(Beginning of ENTRIES PROVIDED)
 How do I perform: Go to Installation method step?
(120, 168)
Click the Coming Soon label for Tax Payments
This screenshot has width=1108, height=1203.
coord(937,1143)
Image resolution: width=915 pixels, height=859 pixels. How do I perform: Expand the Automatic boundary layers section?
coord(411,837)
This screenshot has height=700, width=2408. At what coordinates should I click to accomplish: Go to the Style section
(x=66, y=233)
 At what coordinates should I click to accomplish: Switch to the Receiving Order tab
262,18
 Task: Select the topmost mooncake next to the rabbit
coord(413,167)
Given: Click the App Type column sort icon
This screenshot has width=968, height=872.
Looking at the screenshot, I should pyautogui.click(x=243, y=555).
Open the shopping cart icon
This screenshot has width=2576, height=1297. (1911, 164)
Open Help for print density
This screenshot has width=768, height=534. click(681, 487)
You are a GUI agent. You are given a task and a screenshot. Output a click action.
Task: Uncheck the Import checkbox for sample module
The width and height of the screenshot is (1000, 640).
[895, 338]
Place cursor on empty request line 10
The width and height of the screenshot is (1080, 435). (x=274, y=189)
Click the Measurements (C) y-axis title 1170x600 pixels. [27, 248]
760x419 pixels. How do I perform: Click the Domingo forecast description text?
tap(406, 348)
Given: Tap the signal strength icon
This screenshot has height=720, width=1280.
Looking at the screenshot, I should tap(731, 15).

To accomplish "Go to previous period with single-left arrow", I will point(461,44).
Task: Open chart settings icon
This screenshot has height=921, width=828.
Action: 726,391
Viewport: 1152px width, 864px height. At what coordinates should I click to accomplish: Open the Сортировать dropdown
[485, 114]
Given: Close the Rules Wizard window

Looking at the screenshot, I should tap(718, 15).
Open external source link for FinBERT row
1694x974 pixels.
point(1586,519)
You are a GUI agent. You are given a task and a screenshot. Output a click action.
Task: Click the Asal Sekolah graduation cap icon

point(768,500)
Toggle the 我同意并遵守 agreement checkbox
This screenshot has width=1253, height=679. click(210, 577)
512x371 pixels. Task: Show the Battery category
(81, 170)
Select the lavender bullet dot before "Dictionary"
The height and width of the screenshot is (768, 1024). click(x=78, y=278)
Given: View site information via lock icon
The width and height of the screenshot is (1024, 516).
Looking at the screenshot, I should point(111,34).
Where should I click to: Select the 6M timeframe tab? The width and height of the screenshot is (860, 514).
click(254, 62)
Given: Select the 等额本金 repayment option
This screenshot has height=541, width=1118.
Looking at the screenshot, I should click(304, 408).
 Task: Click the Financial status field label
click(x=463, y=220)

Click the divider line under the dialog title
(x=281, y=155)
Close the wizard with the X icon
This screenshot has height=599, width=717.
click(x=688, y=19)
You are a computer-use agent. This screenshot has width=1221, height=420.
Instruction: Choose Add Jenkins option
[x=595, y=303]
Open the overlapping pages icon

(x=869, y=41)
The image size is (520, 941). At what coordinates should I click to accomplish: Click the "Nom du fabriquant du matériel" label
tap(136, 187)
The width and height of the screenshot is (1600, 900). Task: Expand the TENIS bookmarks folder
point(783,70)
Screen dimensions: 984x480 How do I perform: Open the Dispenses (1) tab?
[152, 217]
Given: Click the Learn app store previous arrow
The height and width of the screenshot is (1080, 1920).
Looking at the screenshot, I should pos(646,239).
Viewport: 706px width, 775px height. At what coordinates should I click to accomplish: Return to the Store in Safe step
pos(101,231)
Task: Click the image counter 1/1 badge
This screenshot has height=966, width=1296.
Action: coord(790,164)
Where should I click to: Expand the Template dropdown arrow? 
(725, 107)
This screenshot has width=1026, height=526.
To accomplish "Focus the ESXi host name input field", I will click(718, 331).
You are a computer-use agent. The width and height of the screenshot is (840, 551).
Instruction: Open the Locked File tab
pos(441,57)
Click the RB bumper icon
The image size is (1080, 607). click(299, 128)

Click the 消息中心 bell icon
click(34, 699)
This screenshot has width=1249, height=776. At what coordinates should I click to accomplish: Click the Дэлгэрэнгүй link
(End of ENTRIES PROVIDED)
### GOAL OF THE EXERCISE
Give back exactly the lines from the line containing "You are a computer-use agent. The" to the end of the entries, and no other lines.

### TASK OUTPUT
You are a computer-use agent. The width and height of the screenshot is (840, 551).
Instruction: Open the Locked File tab
pos(441,57)
Click the RB bumper icon
The image size is (1080, 607). click(299, 128)

Click the 消息中心 bell icon
click(34, 699)
This screenshot has width=1249, height=776. At what coordinates should I click to accomplish: Click the Дэлгэрэнгүй link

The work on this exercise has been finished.